Un débat très politique

Le débat est donc relancé. Mais il était difficile de connaitre à l'avance la position du Medef, tant il existe des dissensions internes. Si la métallurgie (UIMM), qui utilise peu de CDD préférant recourir à l'intérim, était prête à lâcher un peu de lest pour parvenir à un nouvel accord sur l'assurance chômage, ce n'était pas le cas du Groupement des professions de service (GPS), qui regroupe 25 fédérations patronales (hôtellerie-restauration, banque-assurance services informatiques, etc....) grand pourvoyeur de CDD. Finalement donc, Alexandre Saubot a obtenu son mandat. Mais il n'est pas très clair, à ce stade. En effet, dans un communiqué, si le Medef accepte de reprendre les discussions, il ne veut pas entendre parler d'un "surenchérissement" du coût du travail. Bref, pas question,  à ce stade, de dire que le Medef lâche sur une éventuelle surtaxation des CDD, il faudra attendre l'avancée des négociations.

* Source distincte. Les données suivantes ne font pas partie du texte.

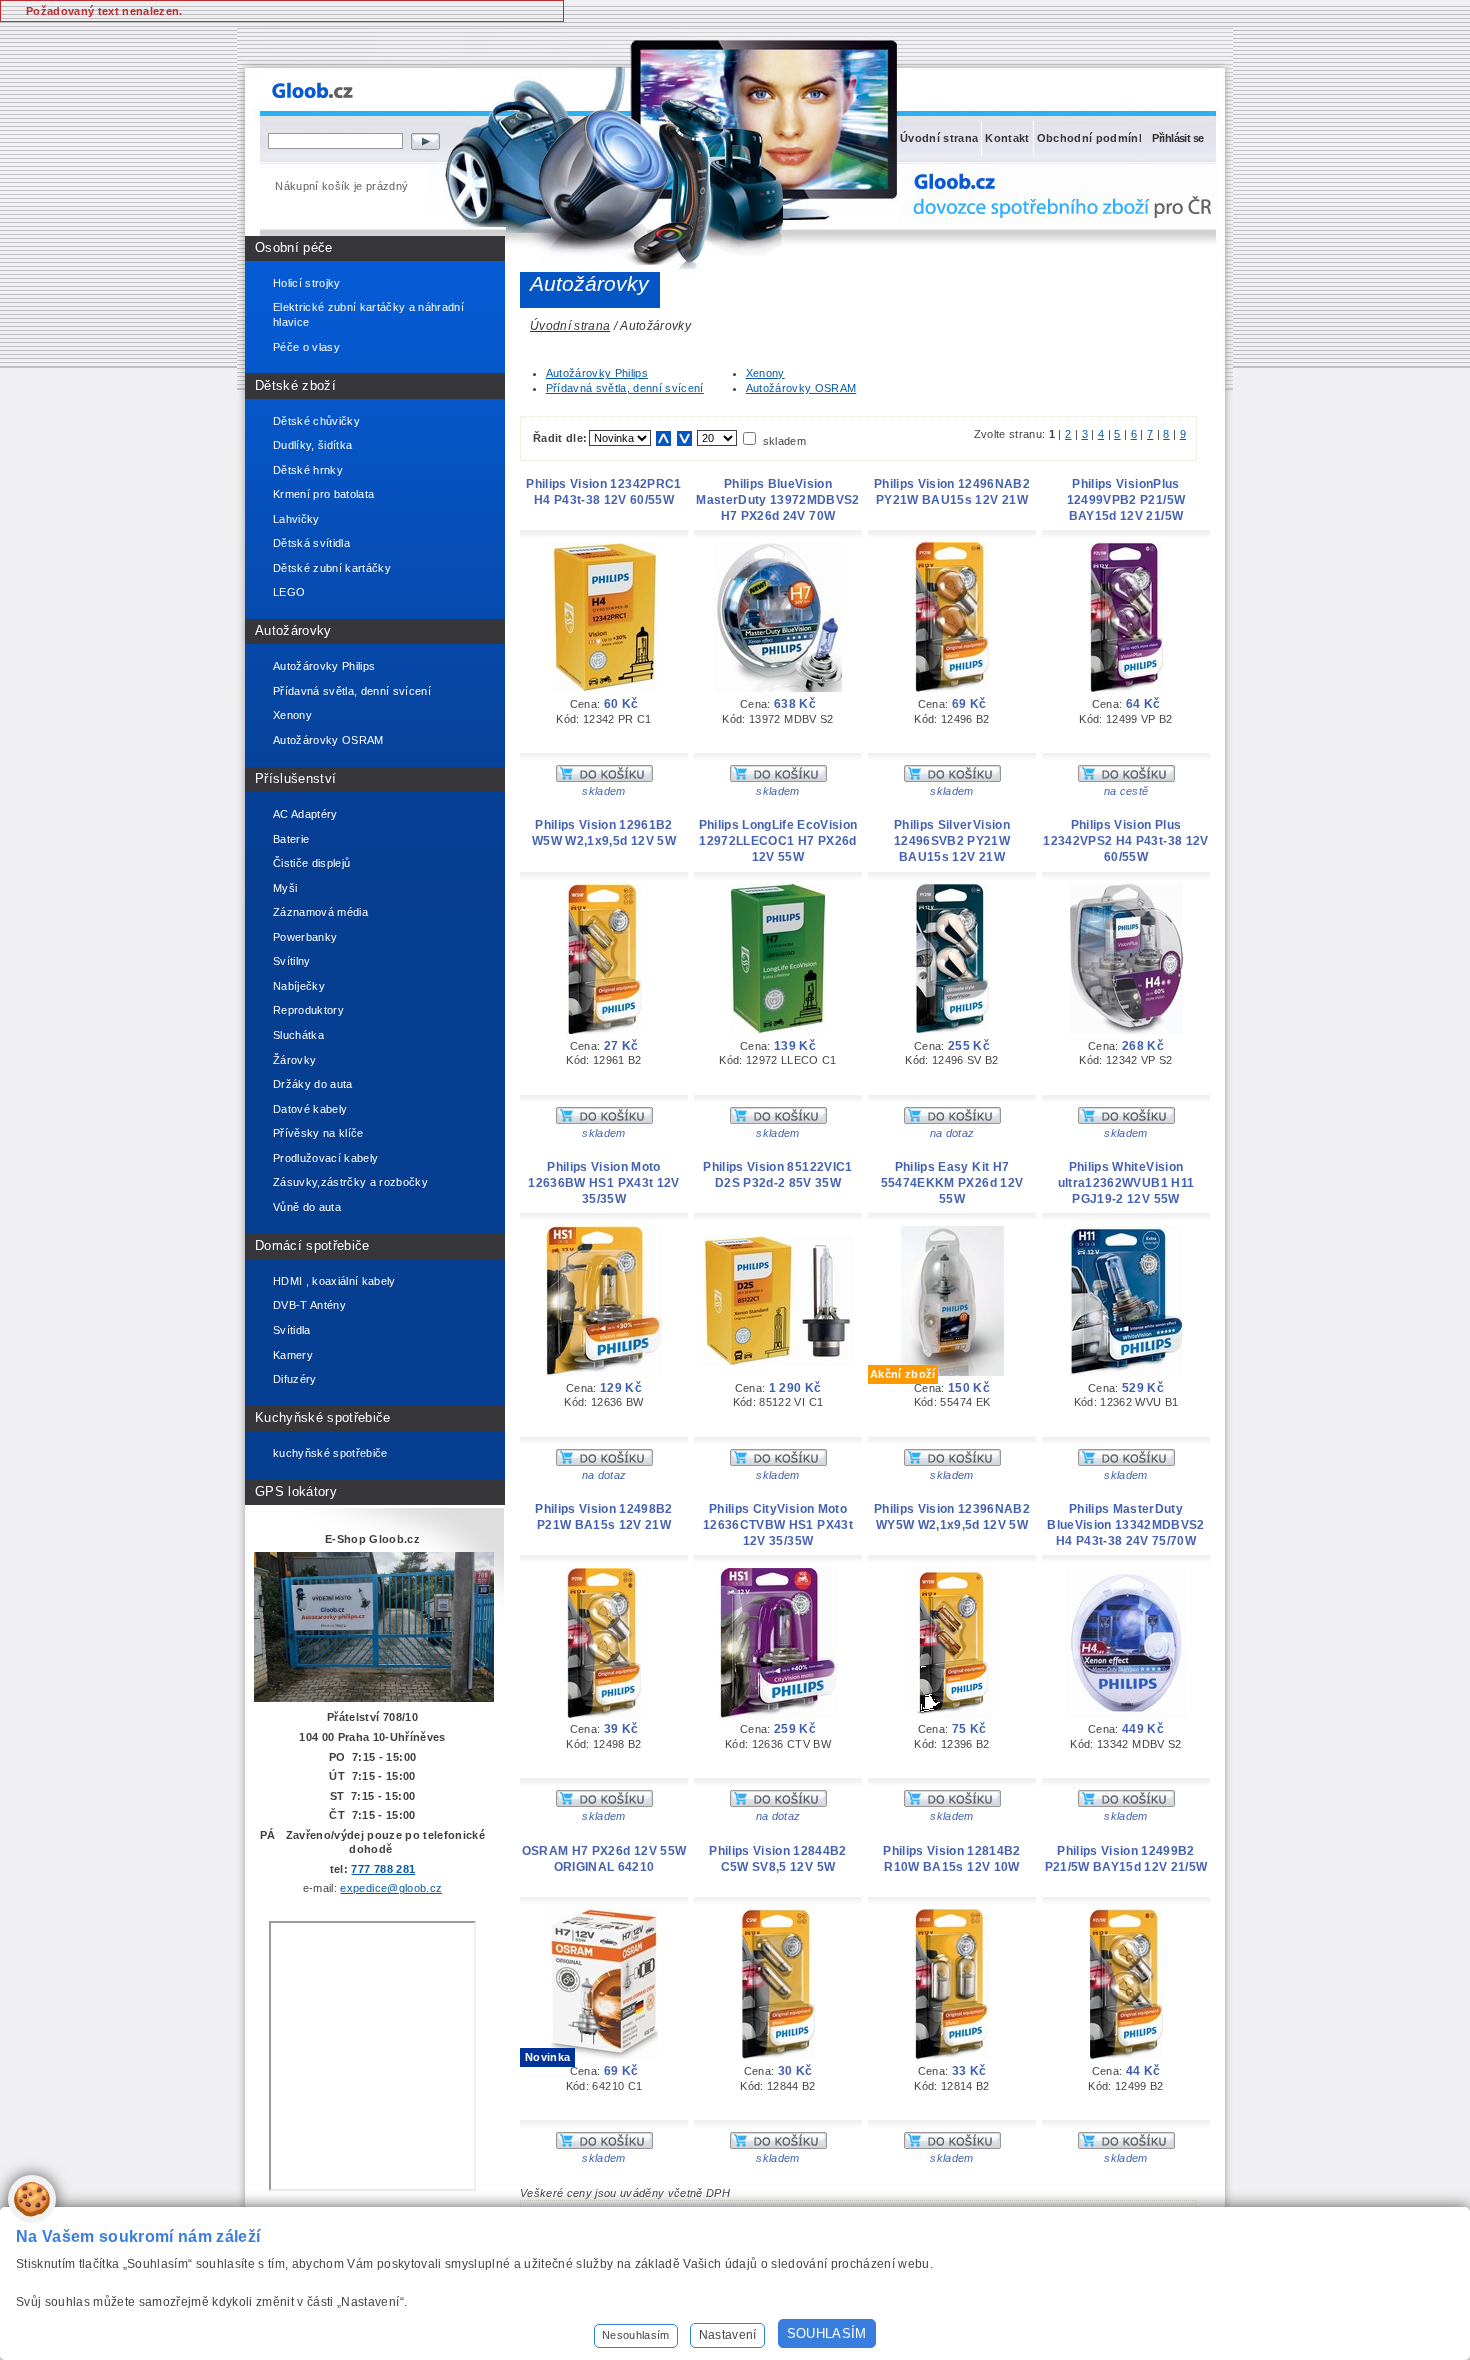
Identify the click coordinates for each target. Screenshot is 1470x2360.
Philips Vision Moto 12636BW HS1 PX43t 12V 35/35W (603, 1183)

La question a également, bien entendu, une dimension politique. Devant la menace de nationalisation de l'Unedic avancée par certains candidats à la présidentielle, tel Emmanuel Macron, des syndicats comme la CFDT mais aussi une partie du patronat veulent montrer que les partenaires sociaux sont capables de gérer et de trouver des solutions pour réduire les déficits sans que l'Etat s'en mêle. Mais d'autres franges du patronat ne verraient pas d'un mauvais œil d'être débarrassées du « fardeau » de la gestion de l'Unedic. C'est donc en fait la question du paritarisme à la française qui est posée.